La generación que dejamos….

23/12/2016

Dante, Valentina y Regina: se dice que nacieron en el naciente siglo XXI, viven en una transición provocada por muchas revoluciones y contra-revoluciones: la mediática, la cibernética, la sexual y la político-social, las crisis han sido y son parte de su realidad cotidiana. Los anticonceptivos y la revolución sexual les permiten tener relaciones sexuales sin casarse. Posponen la edad de la boda y la llegada de los hijos (que son menos), los homosexuales, las lesbianas, los bisexuales, los transexuales salen a la luz, exigen respeto y, por fin, se integran al panorama social.

Hablan de todo, sin tapujos. Los privilegiados estudiaron y soñaron con una carrera que ayudara a cambiar el mundo. Los no privilegiados vieron crecer el abismo entre su mundo y el de los ricos, cuando el campo se terminó y los salarios se degradaron. Los obreros que antes comían tres platos de frijoles con chile y tortilla, hoy se conforman con refrescos y una bolsa de papitas, nutrirse es misión imposible; matar el hambre, consigna para sobrevivir. La frivolidad es su norma de vida: si no es espectáculo que divierta no vale la pena.

Los artistas, los de verdad y los de pacotilla (creado por los medios), valen por el dinero que generan, no por su talento. Incluso los no artistas serán famosos durante 30 minutos. El narcomundo, infierno o paraíso, es omnipresente. Importa discutir y defender los valores, no ponerlos en práctica. La doble moral (aceptada hoy, implícitamente) construye un sólido edificio sobre tales cimientos. La Patria sigue empantanado, a pesar de la alternancia iniciada por un presidente con muchísimos altibajos. Los insaciables partidos se enriquecen y se adueñan del País.

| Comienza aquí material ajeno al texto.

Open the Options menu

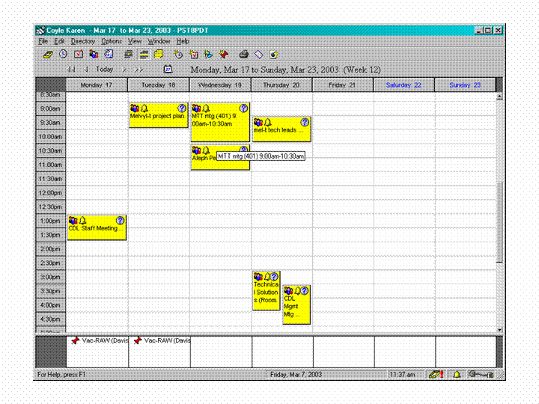[112, 41]
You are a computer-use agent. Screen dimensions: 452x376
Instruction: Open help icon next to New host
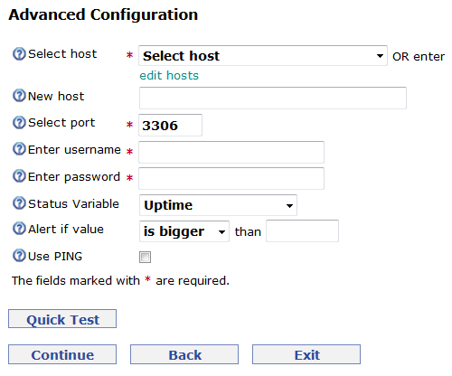19,96

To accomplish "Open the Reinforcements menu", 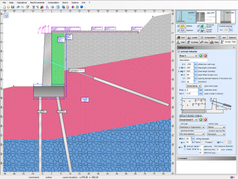I will tap(37, 2).
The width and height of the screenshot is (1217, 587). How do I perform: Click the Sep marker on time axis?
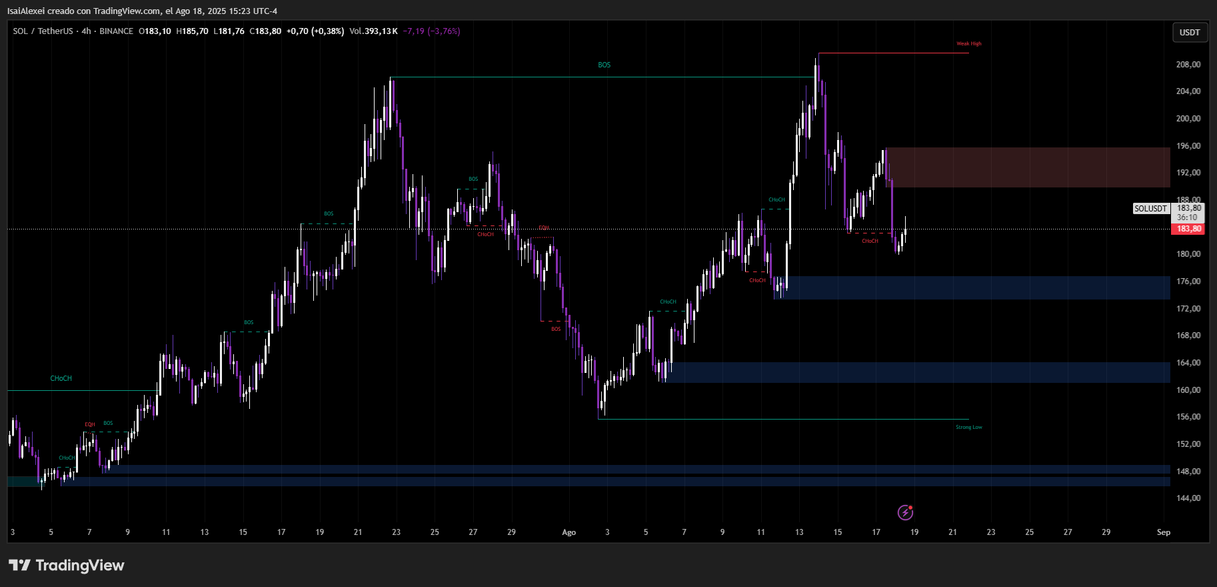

La Corrupcion e Impunidad sigue imperando en nuestras vidas. Para qué denunciar, si no sucede nada El estrés, la presión alta, los infartos y la depresión son familiares cercanos. Consumen antidepresivos como antes consumíamos dulces. La mayoría quiere primero tener y luego ver si puede ser. Al casarse desean empezar con todo, un solo sueldo no alcanza, la pareja debe trabajar, hay que integrar las tareas domésticas y la intensa vida social. Si llegan los hijos, a buscar guarderías. Corren todo el día, uno para un lado, la otra, para el otro, al fin se reencuentran en la noche, siempre cansados. Habla con ellos y compruébalo: están exhaustos, si pudieran, dormirían una semana completa, les falta sueño y les sobra cansancio de tanto correr tratando de morder su propia cola. Es la generación que dejamos.

Antes de morirse, deberían detener su “acelere” y bajarse a respirar, a ver las montañas, a dar gracias por estar vivos y a comerse un helado sin hacer nada, sentarse al borde de un riachuelo para ver correr el agua. La vida también es eso. Vamos a eseñareles, que: «Qui perdiderit ave hodie amittere, adulescens qui perdiderit animam suam amittunt vitam» Quien pierde la mañana pierde el dia, quien pierde su juventud… pierde la vida ¡Feliz Navidad!